## Opdracht 1
Zet de alinea die begint met "Verweerder heeft zijn standpunt" uit het fragment om in een beknopte opsomming met de belangrijkste feiten.
## Opdracht 2
Geef uit het fragment letterlijk de passage terug die begint bij "Voorts blijkt uit" en doorloopt tot en met "rang van kapitein.".

## Documentfragment
————

Voorts blijkt uit de ambtsberichten van de Minister van Buitenlandse Zaken van 13 november 1998 en 12 april 2000 dat Iraakse deserteurs worden geacht ongehinderd in Noord-Irak te kunnen verblijven met uitzondering van gedeserteerde officieren uit het Iraakse leger boven de rang van kapitein.
Ten slotte valt volgens het ambtsbericht van 13 november 1998 weliswaar niet helemaal uit te sluiten dat prominente politieke activisten het doelwit zouden kunnen zijn van een, sporadisch door de Iraakse veiligheidsdiensten uitgevoerde, actie, echter niet aannemelijk is dat eiser hiervan het doelwit is geweest noch dat hij door de Iraakse autoriteiten als een belangrijk politiek opposant wordt beschouwd.
Ten aanzien van eisers vrees voor vervolging van de zijde van de IMIK overweegt de rechtbank als volgt.
Verweerder heeft zijn standpunt dat geen sprake is van vervolging van de zijde van de IMIK uitsluitend gebaseerd op algemene informatie afkomstig uit het ambtsbericht van de Minister van Buitenlandse Zaken van 13 november 1998. Blijkens genoemd ambtsbericht kan niet uitgesloten worden geacht dat de IMIK in staat is te achten buiten (de omgeving van) Halabja aanslagen te plegen. Verweerder heeft naar het oordeel van de rechtbank niet zonder nadere motivering tot het oordeel kunnen komen dat eiser niet voor vervolging door de IMIK heeft te vrezen. De rechtbank merkt in dit verband op dat verweerder ter zitting de veronderstellingen van eiser, dat sprake was van een bom en dat deze bomaanslag is gepleegd door de IMIK, in twijfel heeft getrokken. Deze stellingname van verweerder is evenwel niet in de bestreden beschikkingen verwoord. Voorts dienen kanttekeningen te worden geplaatst bij de stelling van verweerder dat eiser bij de PUK bescherming tegen de IMIK kan zoeken, nu de PUK eerder niet in staat is gebleken bescherming te bieden. De familie van eiser is immers blijkens zijn verklaring bij een bomaanslag in de woning van eiser om het leven gekomen.

————

## Getoonde gegevens
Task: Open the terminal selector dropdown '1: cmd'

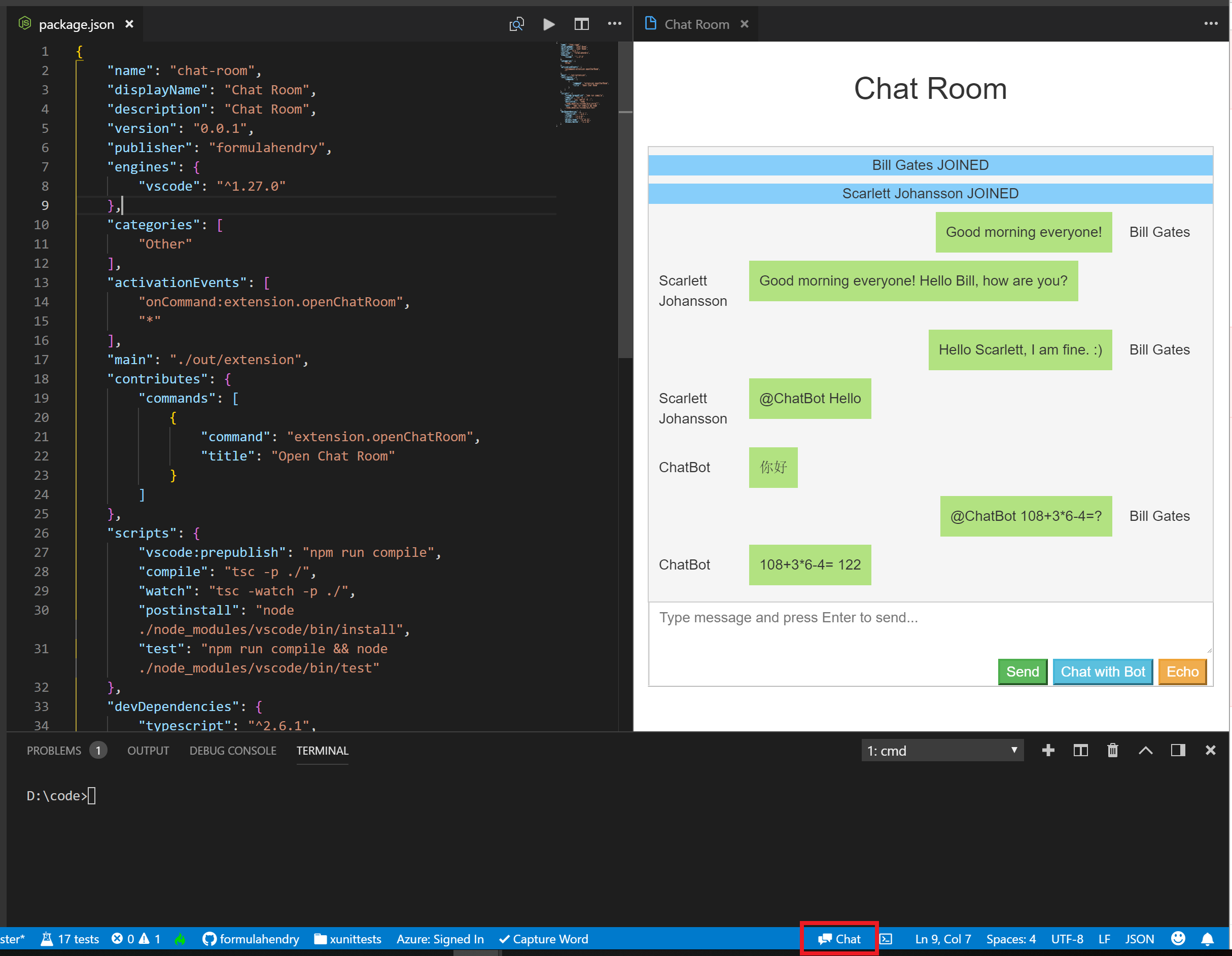Action: coord(941,750)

————

## Schriftelijk antwoord 1
- Verweerder baseert zijn standpunt dat er geen vervolging door de IMIK is alleen op algemene informatie uit het ambtsbericht van de Minister van Buitenlandse Zaken van 13 november 1998.
- Volgens dat ambtsbericht valt niet uit te sluiten dat de IMIK ook buiten (de omgeving van) Halabja aanslagen kan plegen.
- Volgens de rechtbank kon verweerder niet zonder nadere motivering concluderen dat eiser geen vervolging door de IMIK hoeft te vrezen.
- Ter zitting trok verweerder in twijfel dat het om een bom ging en dat de IMIK de aanslag pleegde. Dit standpunt staat echter niet in de bestreden beschikkingen.
- De rechtbank plaatst kanttekeningen bij de stelling dat eiser bij de PUK bescherming tegen de IMIK kan zoeken. De PUK bleek eerder niet in staat bescherming te bieden: volgens eisers verklaring kwam zijn familie om bij een bomaanslag in zijn woning.

## Schriftelijk antwoord 2
Voorts blijkt uit de ambtsberichten van de Minister van Buitenlandse Zaken van 13 november 1998 en 12 april 2000 dat Iraakse deserteurs worden geacht ongehinderd in Noord-Irak te kunnen verblijven met uitzondering van gedeserteerde officieren uit het Iraakse leger boven de rang van kapitein.